What is needed is the run of lines from the one with "This screenshot has height=888, width=1179." through the close of the data, set down exactly.
### Data for this task ###
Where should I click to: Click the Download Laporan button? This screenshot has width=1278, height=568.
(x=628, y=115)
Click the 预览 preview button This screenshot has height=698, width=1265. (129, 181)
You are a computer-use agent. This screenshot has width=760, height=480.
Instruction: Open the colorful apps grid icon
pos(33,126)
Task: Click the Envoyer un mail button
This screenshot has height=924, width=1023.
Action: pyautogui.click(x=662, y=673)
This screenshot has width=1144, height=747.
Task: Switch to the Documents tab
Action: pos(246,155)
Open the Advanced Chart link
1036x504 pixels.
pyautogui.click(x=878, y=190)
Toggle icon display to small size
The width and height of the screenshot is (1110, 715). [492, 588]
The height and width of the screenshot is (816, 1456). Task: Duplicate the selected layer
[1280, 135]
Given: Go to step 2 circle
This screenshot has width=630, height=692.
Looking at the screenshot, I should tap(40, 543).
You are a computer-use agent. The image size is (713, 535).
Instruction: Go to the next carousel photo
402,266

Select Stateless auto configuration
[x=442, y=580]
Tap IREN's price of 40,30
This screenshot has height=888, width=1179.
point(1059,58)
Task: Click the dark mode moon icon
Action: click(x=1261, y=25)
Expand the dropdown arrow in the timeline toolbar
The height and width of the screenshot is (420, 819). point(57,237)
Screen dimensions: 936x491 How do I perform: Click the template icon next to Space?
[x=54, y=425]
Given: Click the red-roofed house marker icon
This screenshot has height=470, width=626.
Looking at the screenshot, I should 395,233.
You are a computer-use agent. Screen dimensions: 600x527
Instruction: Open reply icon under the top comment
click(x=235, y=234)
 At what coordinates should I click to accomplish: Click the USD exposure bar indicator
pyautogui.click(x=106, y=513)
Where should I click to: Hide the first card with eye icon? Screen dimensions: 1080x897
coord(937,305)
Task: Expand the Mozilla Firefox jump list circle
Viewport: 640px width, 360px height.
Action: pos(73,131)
###
-- Solution to this exercise --
This screenshot has height=888, width=1179.
point(1059,58)
Task: Click the dark mode moon icon
Action: click(x=1261, y=25)
Expand the dropdown arrow in the timeline toolbar
The height and width of the screenshot is (420, 819). point(57,237)
Screen dimensions: 936x491 How do I perform: Click the template icon next to Space?
[x=54, y=425]
Given: Click the red-roofed house marker icon
This screenshot has height=470, width=626.
Looking at the screenshot, I should 395,233.
You are a computer-use agent. Screen dimensions: 600x527
Instruction: Open reply icon under the top comment
click(x=235, y=234)
 At what coordinates should I click to accomplish: Click the USD exposure bar indicator
pyautogui.click(x=106, y=513)
Where should I click to: Hide the first card with eye icon? Screen dimensions: 1080x897
coord(937,305)
Task: Expand the Mozilla Firefox jump list circle
Viewport: 640px width, 360px height.
Action: pos(73,131)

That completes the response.